▶ **Problem details**
What follows is a set of entries; retype all of them exactly.

************

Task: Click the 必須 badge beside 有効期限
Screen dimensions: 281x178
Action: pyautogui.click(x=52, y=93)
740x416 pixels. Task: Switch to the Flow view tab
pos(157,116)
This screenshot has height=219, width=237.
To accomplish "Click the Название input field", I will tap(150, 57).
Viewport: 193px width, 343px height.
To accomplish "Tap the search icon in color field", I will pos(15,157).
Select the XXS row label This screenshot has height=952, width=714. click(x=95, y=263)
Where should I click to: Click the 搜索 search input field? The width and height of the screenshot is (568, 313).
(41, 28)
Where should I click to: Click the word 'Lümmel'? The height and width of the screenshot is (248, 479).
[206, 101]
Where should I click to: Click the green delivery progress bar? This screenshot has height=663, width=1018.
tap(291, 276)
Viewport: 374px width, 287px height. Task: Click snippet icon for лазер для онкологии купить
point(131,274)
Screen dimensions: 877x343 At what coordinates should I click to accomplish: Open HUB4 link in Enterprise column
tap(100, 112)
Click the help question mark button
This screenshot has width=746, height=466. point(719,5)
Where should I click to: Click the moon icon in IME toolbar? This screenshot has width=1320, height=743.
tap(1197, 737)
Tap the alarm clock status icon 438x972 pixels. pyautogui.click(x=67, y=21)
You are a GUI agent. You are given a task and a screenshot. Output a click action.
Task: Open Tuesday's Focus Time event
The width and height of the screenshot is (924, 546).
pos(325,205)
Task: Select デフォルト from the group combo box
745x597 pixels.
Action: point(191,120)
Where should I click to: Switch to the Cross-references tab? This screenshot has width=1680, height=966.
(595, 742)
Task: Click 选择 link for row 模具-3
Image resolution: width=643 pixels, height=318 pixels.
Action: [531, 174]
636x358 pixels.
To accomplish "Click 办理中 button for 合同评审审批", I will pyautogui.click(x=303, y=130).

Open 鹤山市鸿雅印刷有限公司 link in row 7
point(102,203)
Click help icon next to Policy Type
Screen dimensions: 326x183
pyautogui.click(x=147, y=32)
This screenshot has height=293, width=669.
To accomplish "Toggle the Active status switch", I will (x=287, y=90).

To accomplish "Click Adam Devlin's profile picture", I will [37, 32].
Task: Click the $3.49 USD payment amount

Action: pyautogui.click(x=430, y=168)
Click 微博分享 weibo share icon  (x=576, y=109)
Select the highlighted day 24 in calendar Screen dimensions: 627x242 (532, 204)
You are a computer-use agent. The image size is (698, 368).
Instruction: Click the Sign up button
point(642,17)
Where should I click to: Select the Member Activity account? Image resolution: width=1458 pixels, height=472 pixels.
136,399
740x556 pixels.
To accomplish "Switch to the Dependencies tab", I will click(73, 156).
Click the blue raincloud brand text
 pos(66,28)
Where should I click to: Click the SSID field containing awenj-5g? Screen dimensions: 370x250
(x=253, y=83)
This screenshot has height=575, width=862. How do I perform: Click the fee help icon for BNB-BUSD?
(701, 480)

************

▶ **Task result**
Task: Click the 必須 badge beside 有効期限
Screen dimensions: 281x178
Action: pyautogui.click(x=52, y=93)
740x416 pixels. Task: Switch to the Flow view tab
pos(157,116)
This screenshot has height=219, width=237.
To accomplish "Click the Название input field", I will tap(150, 57).
Viewport: 193px width, 343px height.
To accomplish "Tap the search icon in color field", I will pos(15,157).
Select the XXS row label This screenshot has height=952, width=714. click(x=95, y=263)
Where should I click to: Click the 搜索 search input field? The width and height of the screenshot is (568, 313).
(41, 28)
Where should I click to: Click the word 'Lümmel'? The height and width of the screenshot is (248, 479).
[206, 101]
Where should I click to: Click the green delivery progress bar? This screenshot has height=663, width=1018.
tap(291, 276)
Viewport: 374px width, 287px height. Task: Click snippet icon for лазер для онкологии купить
point(131,274)
Screen dimensions: 877x343 At what coordinates should I click to accomplish: Open HUB4 link in Enterprise column
tap(100, 112)
Click the help question mark button
This screenshot has width=746, height=466. point(719,5)
Where should I click to: Click the moon icon in IME toolbar? This screenshot has width=1320, height=743.
tap(1197, 737)
Tap the alarm clock status icon 438x972 pixels. pyautogui.click(x=67, y=21)
You are a GUI agent. You are given a task and a screenshot. Output a click action.
Task: Open Tuesday's Focus Time event
The width and height of the screenshot is (924, 546).
pos(325,205)
Task: Select デフォルト from the group combo box
745x597 pixels.
Action: point(191,120)
Where should I click to: Switch to the Cross-references tab? This screenshot has width=1680, height=966.
(595, 742)
Task: Click 选择 link for row 模具-3
Image resolution: width=643 pixels, height=318 pixels.
Action: [531, 174]
636x358 pixels.
To accomplish "Click 办理中 button for 合同评审审批", I will pyautogui.click(x=303, y=130).

Open 鹤山市鸿雅印刷有限公司 link in row 7
point(102,203)
Click help icon next to Policy Type
Screen dimensions: 326x183
pyautogui.click(x=147, y=32)
This screenshot has height=293, width=669.
To accomplish "Toggle the Active status switch", I will (x=287, y=90).

To accomplish "Click Adam Devlin's profile picture", I will [37, 32].
Task: Click the $3.49 USD payment amount

Action: pyautogui.click(x=430, y=168)
Click 微博分享 weibo share icon  (x=576, y=109)
Select the highlighted day 24 in calendar Screen dimensions: 627x242 (532, 204)
You are a computer-use agent. The image size is (698, 368).
Instruction: Click the Sign up button
point(642,17)
Where should I click to: Select the Member Activity account? Image resolution: width=1458 pixels, height=472 pixels.
136,399
740x556 pixels.
To accomplish "Switch to the Dependencies tab", I will click(73, 156).
Click the blue raincloud brand text
 pos(66,28)
Where should I click to: Click the SSID field containing awenj-5g? Screen dimensions: 370x250
(x=253, y=83)
This screenshot has height=575, width=862. How do I perform: Click the fee help icon for BNB-BUSD?
(701, 480)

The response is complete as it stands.